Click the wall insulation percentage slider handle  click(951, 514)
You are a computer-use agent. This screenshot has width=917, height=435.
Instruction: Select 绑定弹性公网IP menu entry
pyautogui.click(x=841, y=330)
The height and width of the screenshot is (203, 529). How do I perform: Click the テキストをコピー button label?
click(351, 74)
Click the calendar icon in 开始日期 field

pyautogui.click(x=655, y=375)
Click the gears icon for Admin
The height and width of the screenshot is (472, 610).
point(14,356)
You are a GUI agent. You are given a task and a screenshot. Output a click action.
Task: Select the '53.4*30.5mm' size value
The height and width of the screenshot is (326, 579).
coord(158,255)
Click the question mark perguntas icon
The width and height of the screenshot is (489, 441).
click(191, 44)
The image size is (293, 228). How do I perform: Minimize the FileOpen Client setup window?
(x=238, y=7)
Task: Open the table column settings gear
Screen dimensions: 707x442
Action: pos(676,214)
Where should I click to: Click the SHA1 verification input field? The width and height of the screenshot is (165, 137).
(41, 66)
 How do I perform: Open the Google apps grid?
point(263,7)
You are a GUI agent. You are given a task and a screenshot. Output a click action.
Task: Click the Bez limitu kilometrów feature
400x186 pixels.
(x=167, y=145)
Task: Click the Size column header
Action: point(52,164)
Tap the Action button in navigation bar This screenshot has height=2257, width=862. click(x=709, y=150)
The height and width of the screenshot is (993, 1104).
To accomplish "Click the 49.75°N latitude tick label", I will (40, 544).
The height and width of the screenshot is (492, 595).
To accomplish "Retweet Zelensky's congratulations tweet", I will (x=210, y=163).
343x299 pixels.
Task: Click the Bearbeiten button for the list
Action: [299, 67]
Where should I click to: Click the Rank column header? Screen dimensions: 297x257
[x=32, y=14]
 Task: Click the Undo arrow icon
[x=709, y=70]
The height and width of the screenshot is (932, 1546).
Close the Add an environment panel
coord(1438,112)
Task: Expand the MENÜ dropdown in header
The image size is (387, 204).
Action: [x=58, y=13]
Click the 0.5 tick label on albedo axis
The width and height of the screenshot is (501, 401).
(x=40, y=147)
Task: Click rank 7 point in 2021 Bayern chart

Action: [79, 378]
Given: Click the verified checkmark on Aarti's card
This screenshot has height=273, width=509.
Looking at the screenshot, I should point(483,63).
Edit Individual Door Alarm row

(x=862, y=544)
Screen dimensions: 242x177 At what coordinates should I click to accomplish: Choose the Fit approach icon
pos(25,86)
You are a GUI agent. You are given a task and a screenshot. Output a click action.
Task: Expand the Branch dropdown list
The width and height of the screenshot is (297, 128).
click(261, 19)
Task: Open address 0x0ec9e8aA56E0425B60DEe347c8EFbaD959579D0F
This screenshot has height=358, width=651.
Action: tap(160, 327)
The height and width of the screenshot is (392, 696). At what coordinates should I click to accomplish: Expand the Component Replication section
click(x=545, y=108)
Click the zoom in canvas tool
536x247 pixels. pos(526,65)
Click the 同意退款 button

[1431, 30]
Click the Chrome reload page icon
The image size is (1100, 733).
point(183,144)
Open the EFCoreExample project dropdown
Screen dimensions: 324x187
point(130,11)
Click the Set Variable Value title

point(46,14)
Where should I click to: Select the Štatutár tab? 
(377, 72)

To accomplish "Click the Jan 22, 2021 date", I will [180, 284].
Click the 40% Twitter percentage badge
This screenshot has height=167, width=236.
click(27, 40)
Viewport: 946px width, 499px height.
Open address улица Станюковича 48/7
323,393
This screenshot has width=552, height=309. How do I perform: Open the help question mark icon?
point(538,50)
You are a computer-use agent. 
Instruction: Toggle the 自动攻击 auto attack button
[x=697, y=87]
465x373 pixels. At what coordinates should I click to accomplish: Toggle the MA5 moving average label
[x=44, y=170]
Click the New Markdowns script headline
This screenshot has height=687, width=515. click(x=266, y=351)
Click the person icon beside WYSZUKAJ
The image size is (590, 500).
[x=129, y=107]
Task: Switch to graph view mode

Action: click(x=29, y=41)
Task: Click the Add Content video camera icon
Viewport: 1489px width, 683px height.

==========

- **Task prompt**: Go through the listing above and reproduce all of it exactly.

- **Reply**:
Click the wall insulation percentage slider handle  click(951, 514)
You are a computer-use agent. This screenshot has width=917, height=435.
Instruction: Select 绑定弹性公网IP menu entry
pyautogui.click(x=841, y=330)
The height and width of the screenshot is (203, 529). How do I perform: Click the テキストをコピー button label?
click(351, 74)
Click the calendar icon in 开始日期 field

pyautogui.click(x=655, y=375)
Click the gears icon for Admin
The height and width of the screenshot is (472, 610).
point(14,356)
You are a GUI agent. You are given a task and a screenshot. Output a click action.
Task: Select the '53.4*30.5mm' size value
The height and width of the screenshot is (326, 579).
coord(158,255)
Click the question mark perguntas icon
The width and height of the screenshot is (489, 441).
click(191, 44)
The image size is (293, 228). How do I perform: Minimize the FileOpen Client setup window?
(x=238, y=7)
Task: Open the table column settings gear
Screen dimensions: 707x442
Action: pos(676,214)
Where should I click to: Click the SHA1 verification input field? The width and height of the screenshot is (165, 137).
(41, 66)
 How do I perform: Open the Google apps grid?
point(263,7)
You are a GUI agent. You are given a task and a screenshot. Output a click action.
Task: Click the Bez limitu kilometrów feature
400x186 pixels.
(x=167, y=145)
Task: Click the Size column header
Action: point(52,164)
Tap the Action button in navigation bar This screenshot has height=2257, width=862. click(x=709, y=150)
The height and width of the screenshot is (993, 1104).
To accomplish "Click the 49.75°N latitude tick label", I will (40, 544).
The height and width of the screenshot is (492, 595).
To accomplish "Retweet Zelensky's congratulations tweet", I will (x=210, y=163).
343x299 pixels.
Task: Click the Bearbeiten button for the list
Action: [299, 67]
Where should I click to: Click the Rank column header? Screen dimensions: 297x257
[x=32, y=14]
 Task: Click the Undo arrow icon
[x=709, y=70]
The height and width of the screenshot is (932, 1546).
Close the Add an environment panel
coord(1438,112)
Task: Expand the MENÜ dropdown in header
The image size is (387, 204).
Action: [x=58, y=13]
Click the 0.5 tick label on albedo axis
The width and height of the screenshot is (501, 401).
(x=40, y=147)
Task: Click rank 7 point in 2021 Bayern chart

Action: [79, 378]
Given: Click the verified checkmark on Aarti's card
This screenshot has height=273, width=509.
Looking at the screenshot, I should point(483,63).
Edit Individual Door Alarm row

(x=862, y=544)
Screen dimensions: 242x177 At what coordinates should I click to accomplish: Choose the Fit approach icon
pos(25,86)
You are a GUI agent. You are given a task and a screenshot. Output a click action.
Task: Expand the Branch dropdown list
The width and height of the screenshot is (297, 128).
click(261, 19)
Task: Open address 0x0ec9e8aA56E0425B60DEe347c8EFbaD959579D0F
This screenshot has height=358, width=651.
Action: tap(160, 327)
The height and width of the screenshot is (392, 696). At what coordinates should I click to accomplish: Expand the Component Replication section
click(x=545, y=108)
Click the zoom in canvas tool
536x247 pixels. pos(526,65)
Click the 同意退款 button

[1431, 30]
Click the Chrome reload page icon
The image size is (1100, 733).
point(183,144)
Open the EFCoreExample project dropdown
Screen dimensions: 324x187
point(130,11)
Click the Set Variable Value title

point(46,14)
Where should I click to: Select the Štatutár tab? 
(377, 72)

To accomplish "Click the Jan 22, 2021 date", I will [180, 284].
Click the 40% Twitter percentage badge
This screenshot has height=167, width=236.
click(27, 40)
Viewport: 946px width, 499px height.
Open address улица Станюковича 48/7
323,393
This screenshot has width=552, height=309. How do I perform: Open the help question mark icon?
point(538,50)
You are a computer-use agent. 
Instruction: Toggle the 自动攻击 auto attack button
[x=697, y=87]
465x373 pixels. At what coordinates should I click to accomplish: Toggle the MA5 moving average label
[x=44, y=170]
Click the New Markdowns script headline
This screenshot has height=687, width=515. click(x=266, y=351)
Click the person icon beside WYSZUKAJ
The image size is (590, 500).
[x=129, y=107]
Task: Switch to graph view mode

Action: click(x=29, y=41)
Task: Click the Add Content video camera icon
Viewport: 1489px width, 683px height.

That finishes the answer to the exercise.